Ipea: Mais de 40% dos desempregados aceitariam trabalhar por um salário mínimo


De acordo com levantamento do Instituto de Pesquisa Econômica e Aplicada (Ipea), mais de 40% dos desempregados entrevistados em janeiro deste ano aceitariam trabalhar por um valor igual ou inferior ao salário mínimo da época (R$ 540). O objetivo do estudo era verificar a percepção da população sobre as dificuldades de acesso ao mercado de trabalho. Os dados foram divulgados nesta quarta-feira (16).

Para o técnico em Planejamento e Pesquisa do Ipea, Brunu Marcus Amorim, o dado mostra que a média salarial brasileira ainda é baixa, mesmo se comparada à de economias do mesmo porte. “Quando o salário mínimo vira uma ambição, vê-se que ainda há muitas famílias que mal conseguem ganhar o piso ou ter carteira assinada e como os salários são baixos”, afirmou.

A explicação para a baixa expectativa salarial pode estar associada, entre outras coisas, ao tempo que a pessoa está desempregada e a sua falta de qualificação profissional. Cerca de 45% dos desempregados declararam estar procurando trabalho há mais de seis meses. Outro problema é que o seguro-desemprego, importante instrumento de proteção social dos demitidos, é pago por no máximo cinco meses, sendo a média quatro parcelas.

A pesquisa também revela que o desemprego atinge principalmente os jovens entre 18 e 29 anos. Embora eles sejam apenas cerca de 30% dos 2.773 entrevistados, representam 54% dos que disseram que não tinham realizado qualquer atividade remunerada na semana da entrevista, mas haviam procurado emprego. Quase todos os entrevistados desempregados responderam já ter alguma experiência profissional remunerada anterior.

Um total de 31% dos 801 entrevistados do grupo de inativos, ou seja, que não realizaram qualquer atividade remunerada e não procuraram trabalho na semana da entrevista, disseram nunca ter procurado emprego.

Entre as mulheres, que representam 88% do total de inativos entrevistados, o percentual de quem nunca procurou trabalho aumenta de acordo com a faixa etária, o que comprova a tese que a atual geração de mulheres participa mais ativamente do mercado de trabalho.
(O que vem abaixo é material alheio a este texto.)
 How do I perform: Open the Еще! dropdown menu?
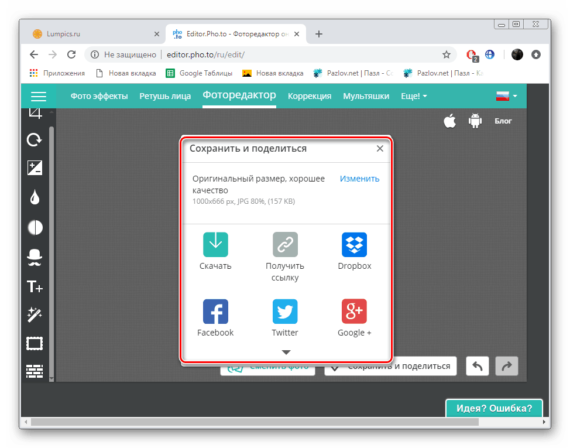click(414, 96)
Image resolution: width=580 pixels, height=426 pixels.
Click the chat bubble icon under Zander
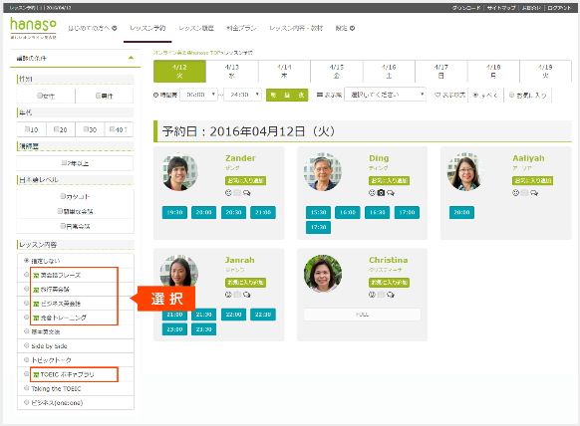[247, 192]
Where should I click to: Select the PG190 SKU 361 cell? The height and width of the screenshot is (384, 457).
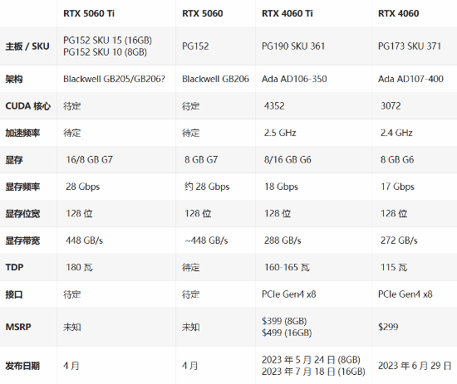(293, 46)
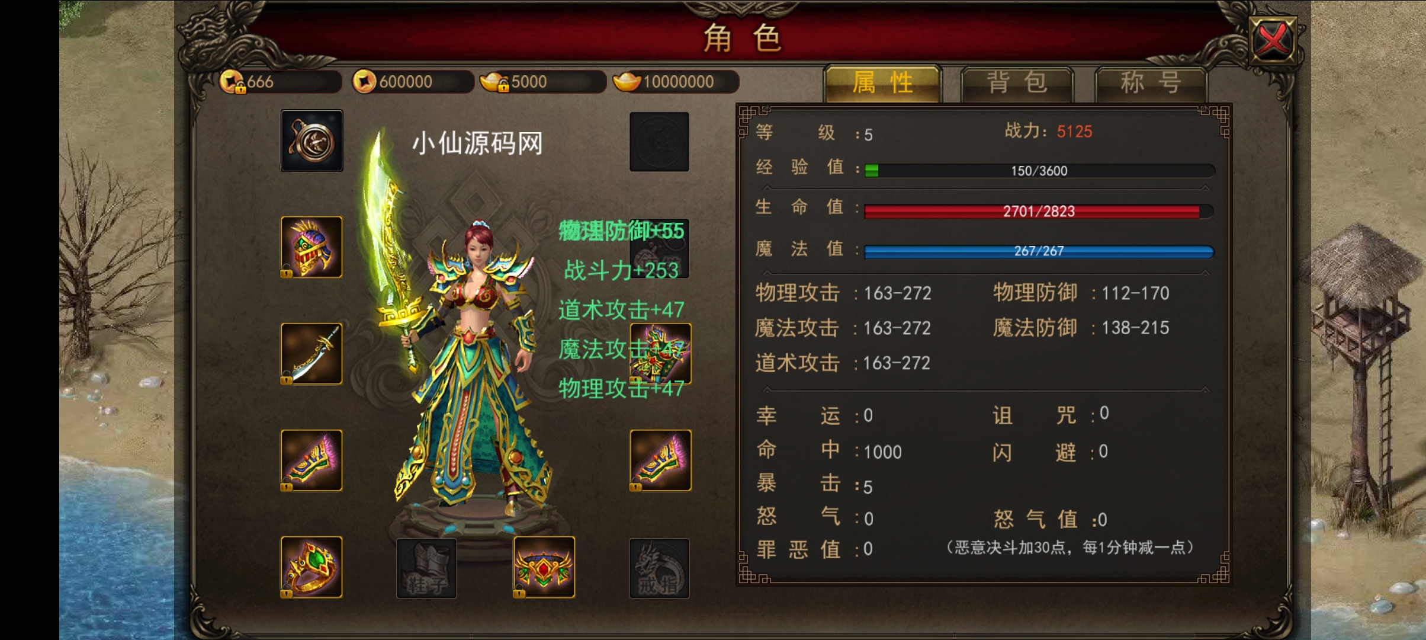1426x640 pixels.
Task: Select the right bracer equipment slot
Action: tap(660, 460)
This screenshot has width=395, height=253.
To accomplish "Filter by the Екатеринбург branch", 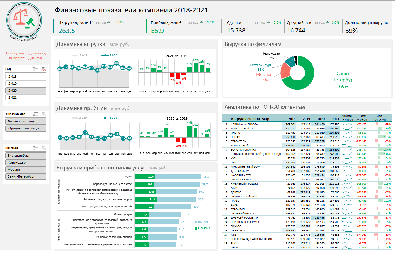I will (x=26, y=156).
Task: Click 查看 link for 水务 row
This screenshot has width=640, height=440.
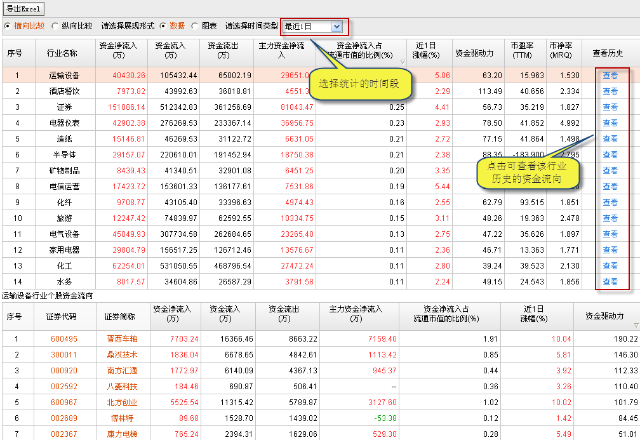Action: (610, 282)
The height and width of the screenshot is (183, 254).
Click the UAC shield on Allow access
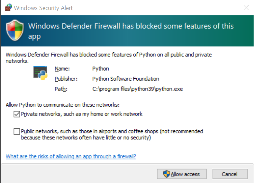point(166,174)
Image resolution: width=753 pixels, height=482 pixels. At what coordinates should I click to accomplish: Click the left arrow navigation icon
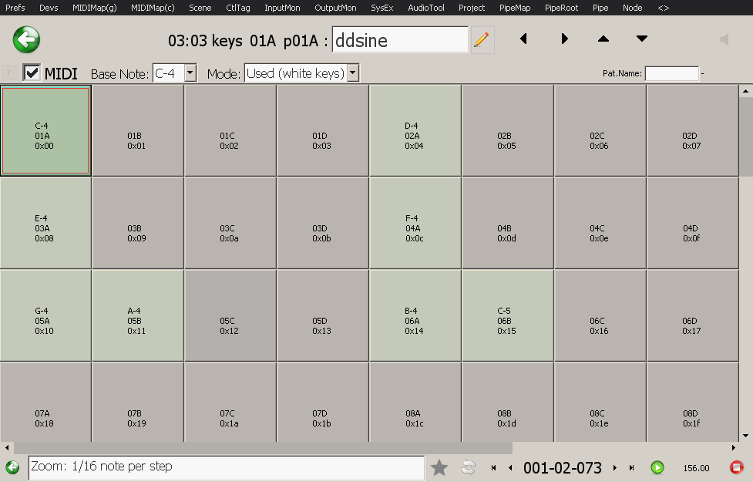524,39
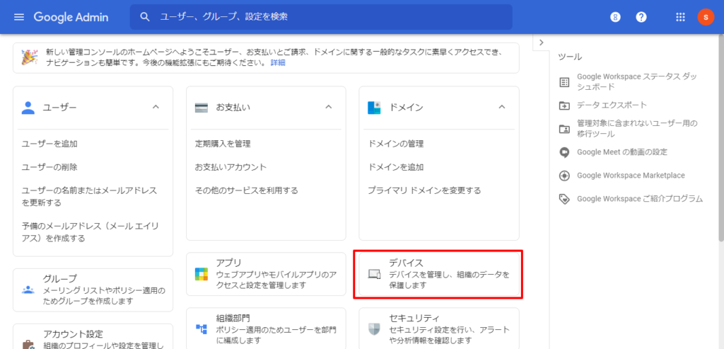
Task: Open the グループ card
Action: (93, 290)
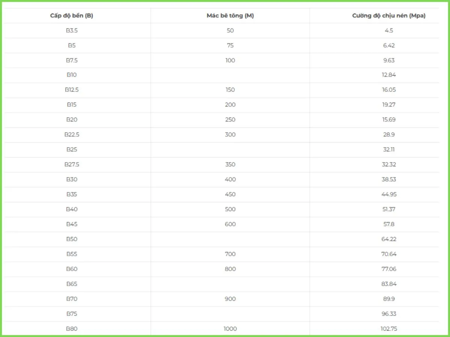Click the 'Cường độ chịu nén (Mpa)' header

389,16
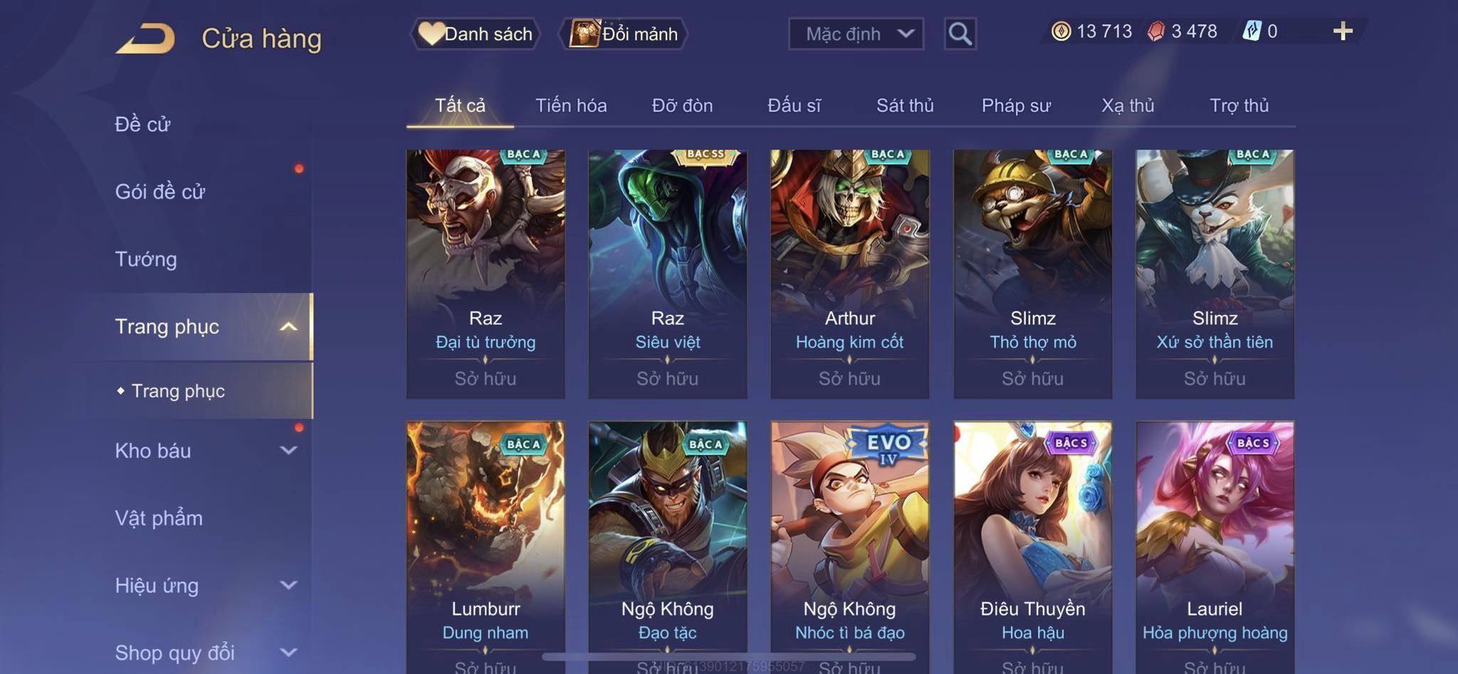The height and width of the screenshot is (674, 1458).
Task: Tap the blue voucher ticket icon
Action: (x=1252, y=31)
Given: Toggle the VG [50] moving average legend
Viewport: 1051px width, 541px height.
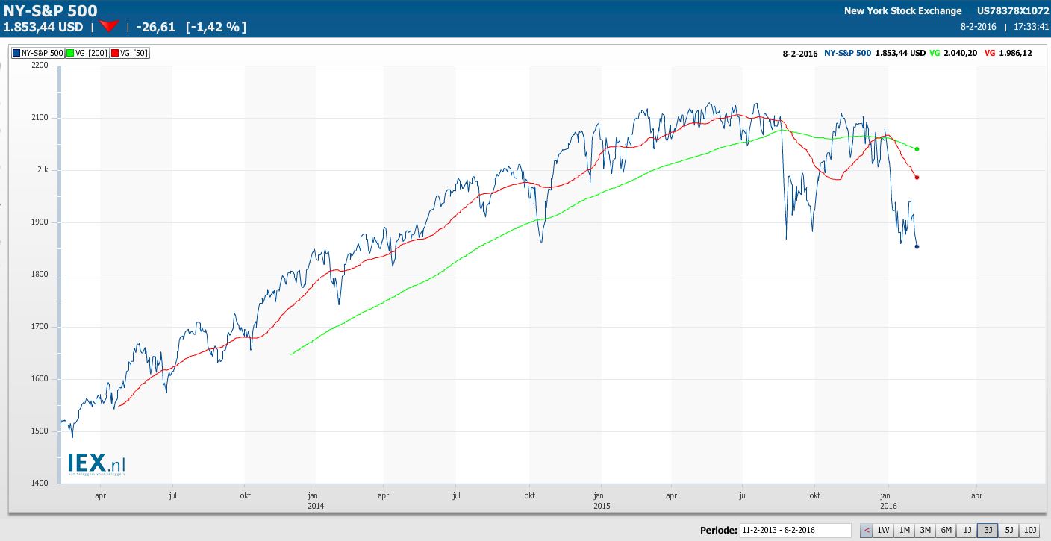Looking at the screenshot, I should (129, 53).

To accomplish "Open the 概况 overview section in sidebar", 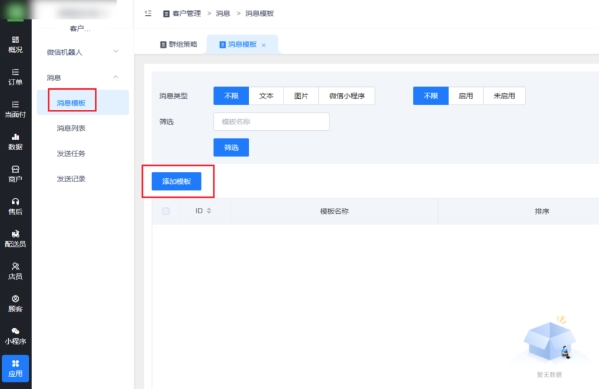I will tap(16, 46).
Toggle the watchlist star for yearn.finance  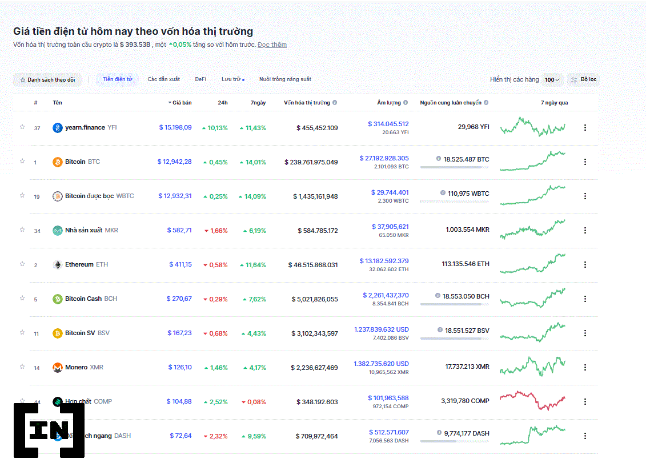(22, 127)
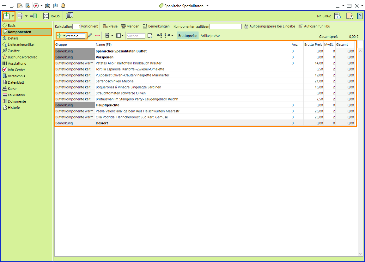Expand the table layout dropdown arrow
Image resolution: width=365 pixels, height=262 pixels.
coord(122,36)
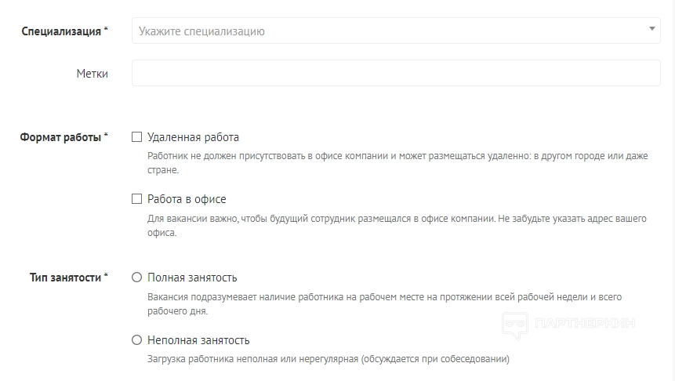Viewport: 675px width, 381px height.
Task: Click the Партнеркин watermark chat icon
Action: 514,325
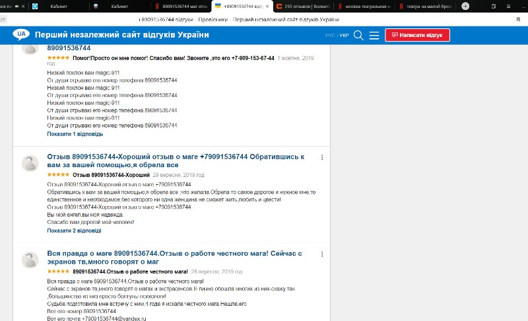Open the three-dot menu of the Отзыв 89091536744 review
The width and height of the screenshot is (528, 321).
click(322, 157)
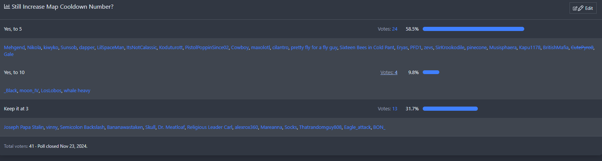Click the poll chart icon beside title

(x=7, y=7)
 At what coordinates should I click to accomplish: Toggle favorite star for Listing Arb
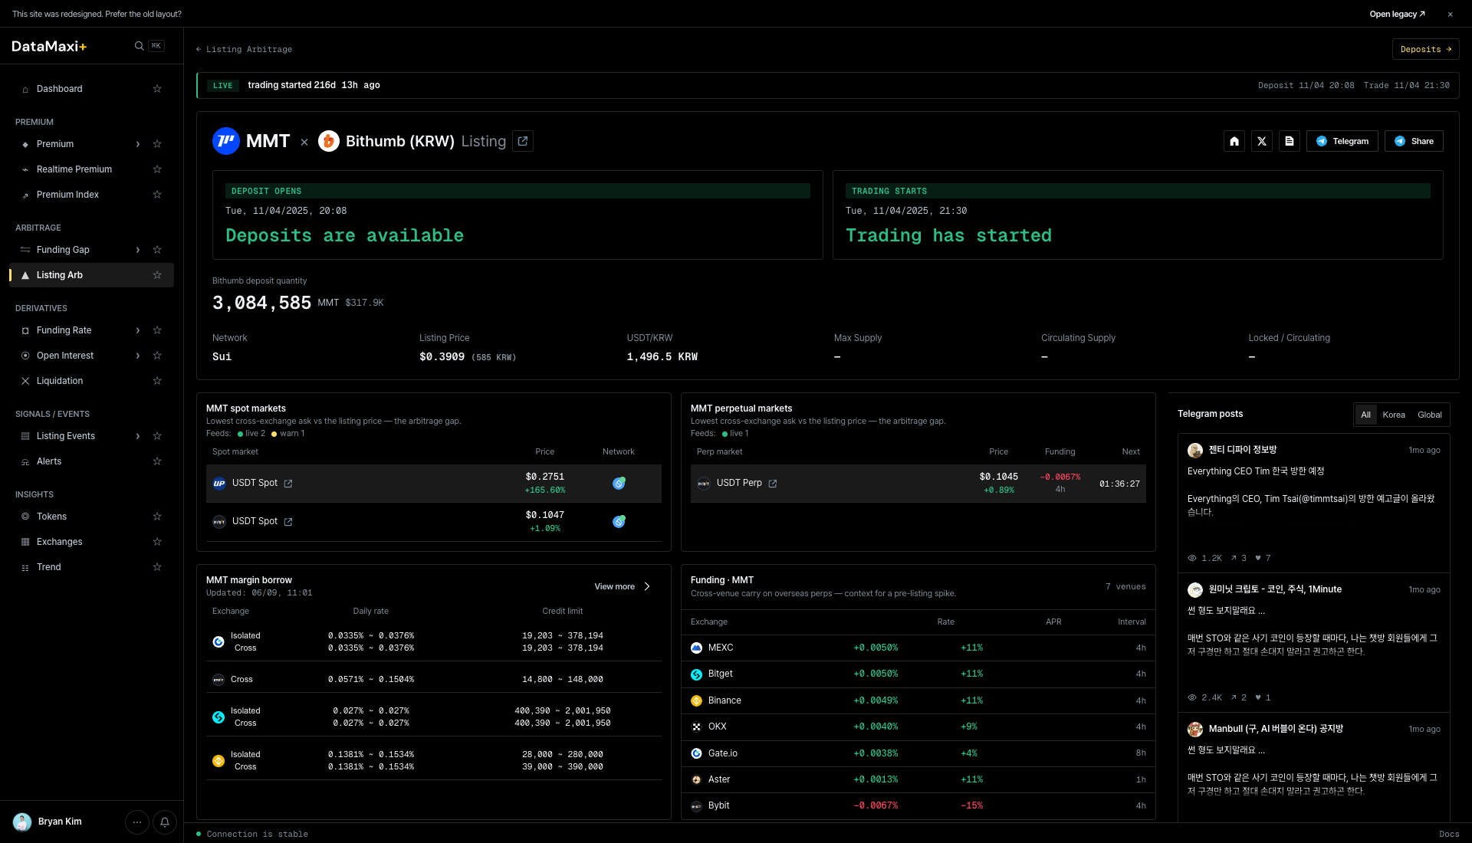click(x=157, y=275)
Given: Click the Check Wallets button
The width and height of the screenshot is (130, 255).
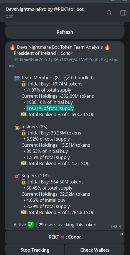Looking at the screenshot, I should 95,250.

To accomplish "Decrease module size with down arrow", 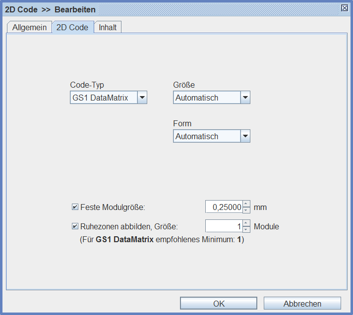I will pos(246,210).
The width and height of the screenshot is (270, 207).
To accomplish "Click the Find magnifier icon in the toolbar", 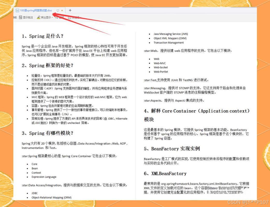I will pyautogui.click(x=57, y=17).
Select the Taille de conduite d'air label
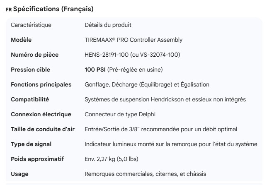The width and height of the screenshot is (267, 185). [43, 129]
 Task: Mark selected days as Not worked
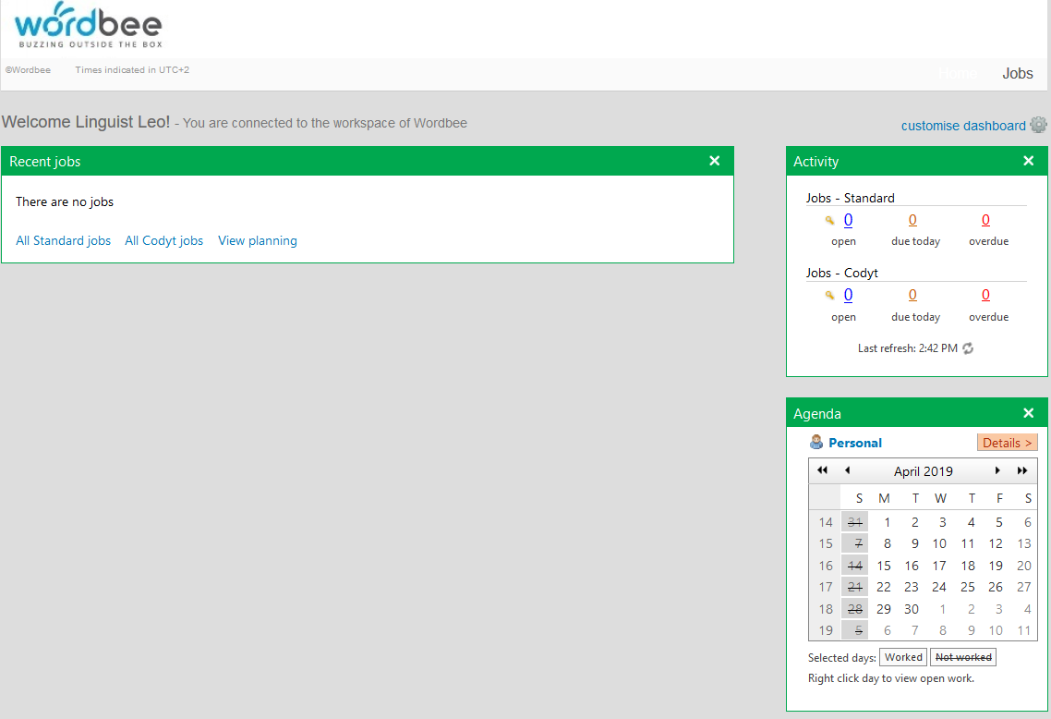coord(962,657)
Já entre os homens, ocorre o inverso: a maioria é de jovens, o que pode ser interpretado como maior dedicação por parte deles aos estudos.

De acordo com Amorim, os resultados sugerem que a reinserção dos desempregados passa pela geração de empregos, sobretudo os assalariados, com carteira de trabalho assinada, e pela qualificação e orientação profissional.